Biography
I received my BA in English and and Music from the University of North Carolina at Chapel Hill in 2018. My current dissertation project argues that early modern English literary writers arrived at a systemic category of white womanhood through depictions of reproduction and consumption in poetry, drama, and prose. In addition, I serve as a research assistant on the Beshrew Me! project. Led by Ellen Mackay, Beshrew Me! is a digital humanities endeavor to reimagine the early modern variorum edition through William Shakespeare's Taming of the Shrew. In both my research and pedagogy, I am committed to bringing the urgency of the present to bear on the literary and historical past.
London Teaching
ENGL 23304: The Stage and the City: Performance and Daily Life in Renaissance London (London Study Abroad, Fall 2021)

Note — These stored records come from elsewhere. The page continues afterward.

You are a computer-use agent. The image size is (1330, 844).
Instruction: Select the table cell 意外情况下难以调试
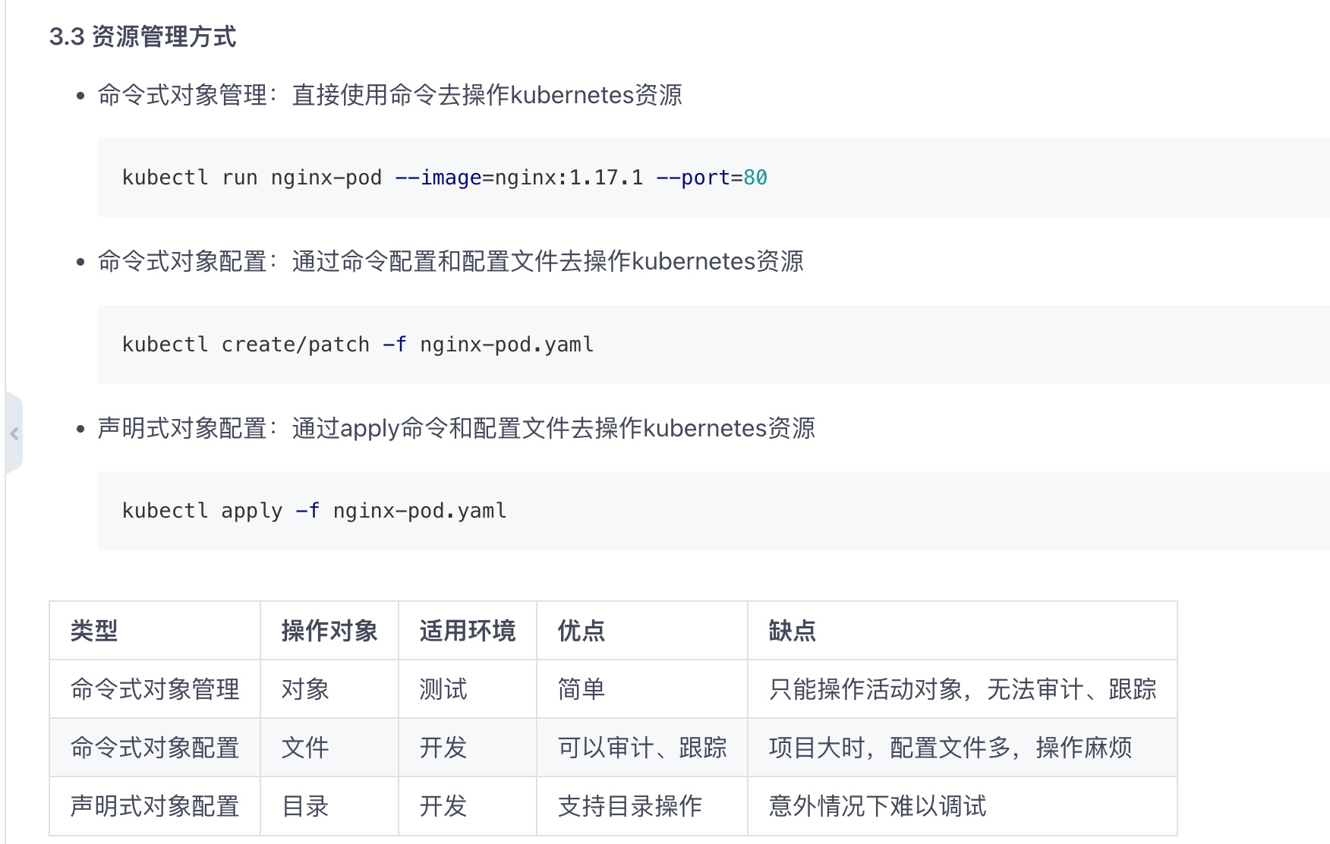coord(877,806)
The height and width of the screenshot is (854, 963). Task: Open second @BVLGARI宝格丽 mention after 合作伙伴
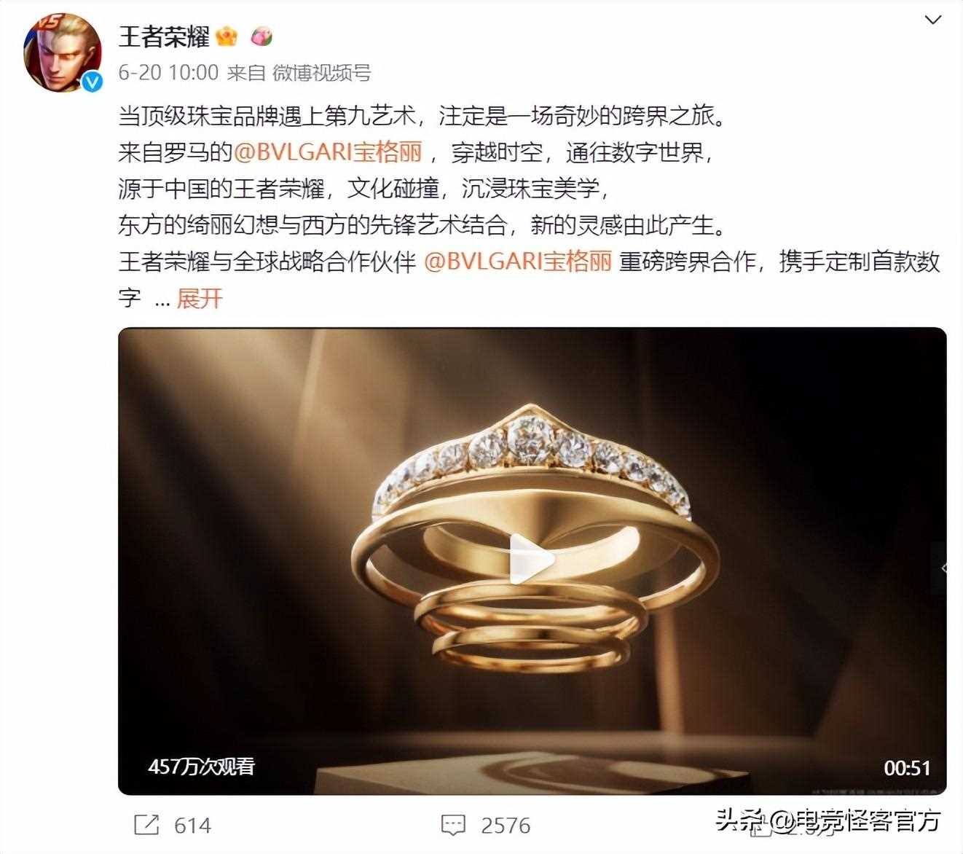click(517, 262)
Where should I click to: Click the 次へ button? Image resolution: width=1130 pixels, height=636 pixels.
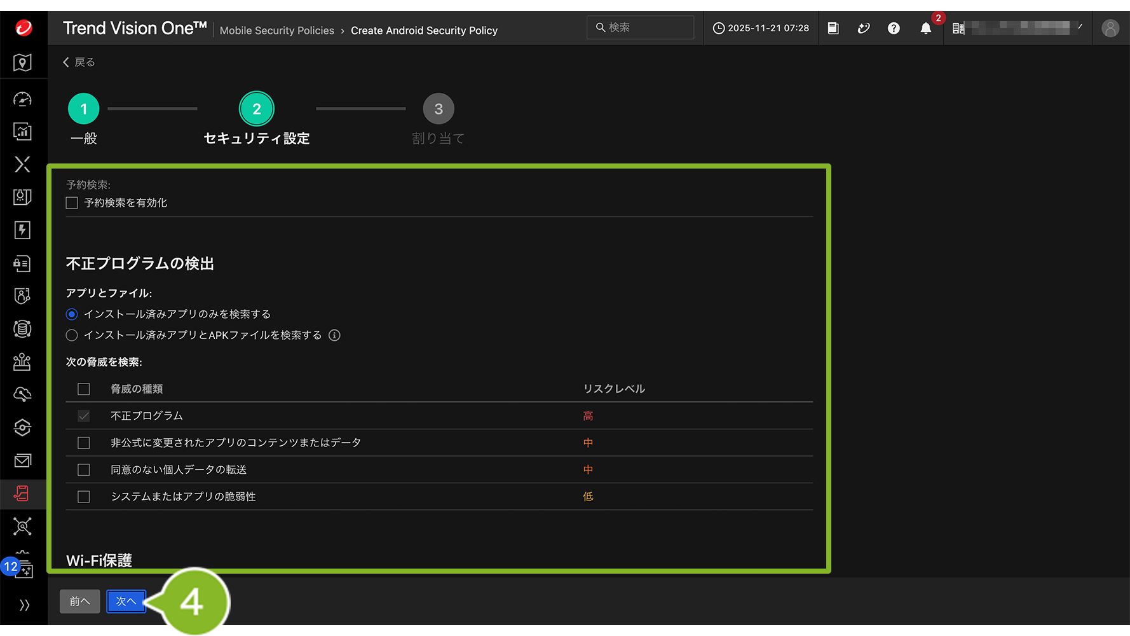tap(126, 602)
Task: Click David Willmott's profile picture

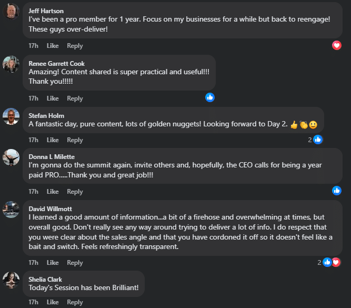Action: [x=11, y=208]

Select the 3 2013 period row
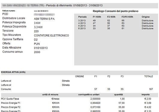click(x=116, y=21)
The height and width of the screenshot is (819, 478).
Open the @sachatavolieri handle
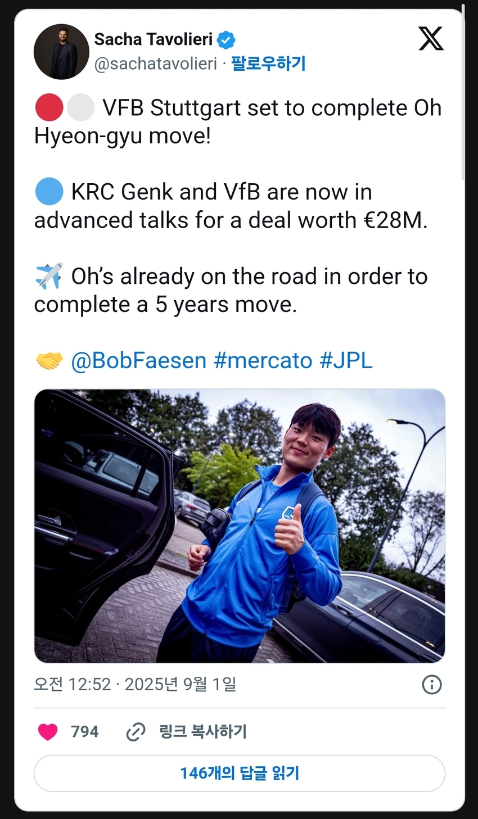[x=155, y=64]
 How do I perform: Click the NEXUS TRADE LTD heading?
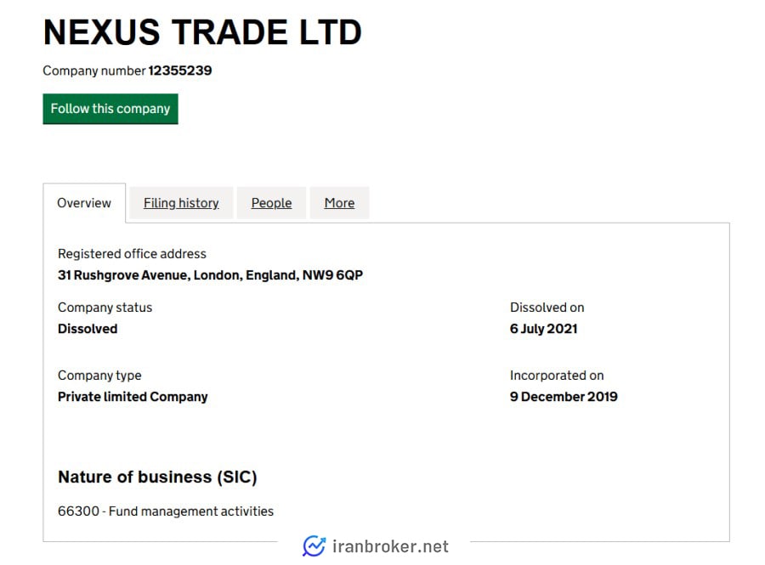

Between the years 1500 and 1660, London developed into an urban superpower. By 1660, London was boasting a population of 350,000, which was nearly six times its population in the early sixteenth century (~60,000). This course asks what it was like to live in London as it evolved into something equal parts new, exciting, and frightening. We will be considering this question primarily through three plays from the seventeenth century—Ben Jonson’s The Alchemist (1610), Thomas Middleton and Thomas Dekker’s The Roaring Girl (c. 1609), and Richard Brome’s The English Moor (1640). Each of these plays has been classified as a “city comedy” by scholars over the years, and “city comedies”, this course argues, are particularly good at detailing the perils, thrills, and novel sensoria of a rapidly expanding metropolis. We will use these plays as a testing ground to articulate for ourselves what central concerns or preoccupations sixteenth- and seventeenth-century Londoners had about their lives in the city. What was it like to go to an early iteration of a shopping mall? How were categories of disability, race, gender, and sexuality negotiated through this dense and (relatively!) diverse population? How did new city dwellers deal with things like plague or famine? What was it like to be constantly confronted with the noise of the crowd or sewage in the river and streets?